Saturday, July 30, 2011

Amy Winehouse


Since singer Amy Winehouse’s shocking but not surprising death last week, I have been puzzling over why I mourn her so much.

Given only surface considerations, I should not have been so affected by her. We had little in common, other than gender, etymologically close first names, western culture, and, I learned today, Jewish roots. I rarely listen to music recreationally. I am a middle-aged mother and professor. I no longer drink alcohol; have never tried an illegal drug. My talents and my arts overlap only a bit, and none of them will bring me the kind of acclaim that was rightly hers. She was none of those things.

But she caught my attention. About two years ago, I asked my husband about who this Amy Winehouse was, the one who I kept reading about in the newspaper (see how old fashioned and square I am? The actual newspaper!). He explained about her music. I remember vividly that he said that people were wondering “how all that soul got into a tiny little white girl.”

So, off I ran to Youtube to watch her music. Rehab caught me completely. I watched it over and over again, mystified by its appeal but stuck on it nonetheless. Content-wise, there is nothing in it that I can relate to. But musically, I had to keep coming back to it. I even bought Back to Black, which is remarkable given that in any given year I buy only one or two CDs (yes, CDs; forget about downloading music onto some portable machine).

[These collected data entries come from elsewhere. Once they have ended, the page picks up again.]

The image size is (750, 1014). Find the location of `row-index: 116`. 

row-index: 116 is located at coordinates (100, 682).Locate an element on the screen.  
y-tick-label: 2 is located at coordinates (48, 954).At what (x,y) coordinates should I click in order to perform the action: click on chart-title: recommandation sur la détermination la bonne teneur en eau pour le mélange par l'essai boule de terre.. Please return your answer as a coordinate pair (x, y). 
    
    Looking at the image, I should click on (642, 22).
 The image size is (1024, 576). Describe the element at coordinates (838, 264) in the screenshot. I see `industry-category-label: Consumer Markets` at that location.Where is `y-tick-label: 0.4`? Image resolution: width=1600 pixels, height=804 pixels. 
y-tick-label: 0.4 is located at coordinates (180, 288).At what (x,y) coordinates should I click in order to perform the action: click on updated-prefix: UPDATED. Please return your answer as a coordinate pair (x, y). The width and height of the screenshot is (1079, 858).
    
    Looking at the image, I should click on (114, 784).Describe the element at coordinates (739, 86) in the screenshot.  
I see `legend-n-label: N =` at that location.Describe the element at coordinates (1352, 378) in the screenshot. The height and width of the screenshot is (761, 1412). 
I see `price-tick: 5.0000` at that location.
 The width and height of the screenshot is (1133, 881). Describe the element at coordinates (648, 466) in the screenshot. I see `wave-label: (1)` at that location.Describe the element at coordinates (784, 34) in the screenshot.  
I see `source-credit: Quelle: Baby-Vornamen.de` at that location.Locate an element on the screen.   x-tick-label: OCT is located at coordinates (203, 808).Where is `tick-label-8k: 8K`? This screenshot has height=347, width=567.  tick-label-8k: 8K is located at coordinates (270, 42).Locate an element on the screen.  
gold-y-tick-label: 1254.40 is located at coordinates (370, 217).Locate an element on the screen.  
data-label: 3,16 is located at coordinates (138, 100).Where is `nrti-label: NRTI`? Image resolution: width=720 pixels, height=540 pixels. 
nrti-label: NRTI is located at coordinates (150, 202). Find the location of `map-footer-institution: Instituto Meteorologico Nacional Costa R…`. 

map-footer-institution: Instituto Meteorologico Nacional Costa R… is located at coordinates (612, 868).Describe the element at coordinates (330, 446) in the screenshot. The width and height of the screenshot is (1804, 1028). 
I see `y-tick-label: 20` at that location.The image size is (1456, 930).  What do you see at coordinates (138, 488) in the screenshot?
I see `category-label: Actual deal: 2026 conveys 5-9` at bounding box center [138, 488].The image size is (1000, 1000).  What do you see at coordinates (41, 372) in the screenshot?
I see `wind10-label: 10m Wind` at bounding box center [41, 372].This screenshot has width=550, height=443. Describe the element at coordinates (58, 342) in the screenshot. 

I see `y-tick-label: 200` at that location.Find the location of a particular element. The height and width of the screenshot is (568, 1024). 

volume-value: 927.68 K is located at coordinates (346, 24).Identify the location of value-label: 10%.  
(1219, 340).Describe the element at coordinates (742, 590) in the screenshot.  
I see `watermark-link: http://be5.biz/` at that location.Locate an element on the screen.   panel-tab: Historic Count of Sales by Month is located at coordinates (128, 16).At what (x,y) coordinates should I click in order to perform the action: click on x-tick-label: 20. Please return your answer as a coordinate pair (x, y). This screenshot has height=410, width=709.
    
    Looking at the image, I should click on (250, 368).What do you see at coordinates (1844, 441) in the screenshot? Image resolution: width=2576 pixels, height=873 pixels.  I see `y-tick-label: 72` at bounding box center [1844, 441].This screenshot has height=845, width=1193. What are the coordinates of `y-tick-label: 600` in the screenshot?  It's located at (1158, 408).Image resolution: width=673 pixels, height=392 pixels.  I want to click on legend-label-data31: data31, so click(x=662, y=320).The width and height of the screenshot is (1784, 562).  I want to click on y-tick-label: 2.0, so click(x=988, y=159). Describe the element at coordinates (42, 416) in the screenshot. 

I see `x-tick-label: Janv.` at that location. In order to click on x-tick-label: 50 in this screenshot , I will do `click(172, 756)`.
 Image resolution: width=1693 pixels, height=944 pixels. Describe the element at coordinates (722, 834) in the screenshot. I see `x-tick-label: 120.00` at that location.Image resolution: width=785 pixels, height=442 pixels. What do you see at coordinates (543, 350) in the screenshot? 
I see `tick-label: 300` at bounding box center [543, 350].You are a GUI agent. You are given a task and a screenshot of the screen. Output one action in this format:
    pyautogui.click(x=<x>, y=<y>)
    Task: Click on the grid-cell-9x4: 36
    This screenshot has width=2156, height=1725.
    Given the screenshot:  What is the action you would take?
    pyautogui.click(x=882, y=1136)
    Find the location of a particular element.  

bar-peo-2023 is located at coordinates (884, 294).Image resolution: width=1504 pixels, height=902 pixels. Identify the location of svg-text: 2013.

Here is where I have come to this week: I can’t get over Rehab because it is great art. My experience of listening brings to mind the chills I got the first time I heard Bobbie Gentry’s Ode to Billie Joe or how I can hear Leonard Cohen’s Hallelujah over and over again without getting tired of it (and, in fact, once again picking through its meaning and arguing in my head with the minister who got it mostly wrong). Or why Mozart’s Dies Irae is my all-time favorite piece of music. Great music, I think today, transcends the meaning of its words and makes the audience pay attention whatever the mismatch of values between musician and auditor.

Thank you, Amy Winehouse, for giving me the opportunity to understand this. I regret the rest of the music you will never create.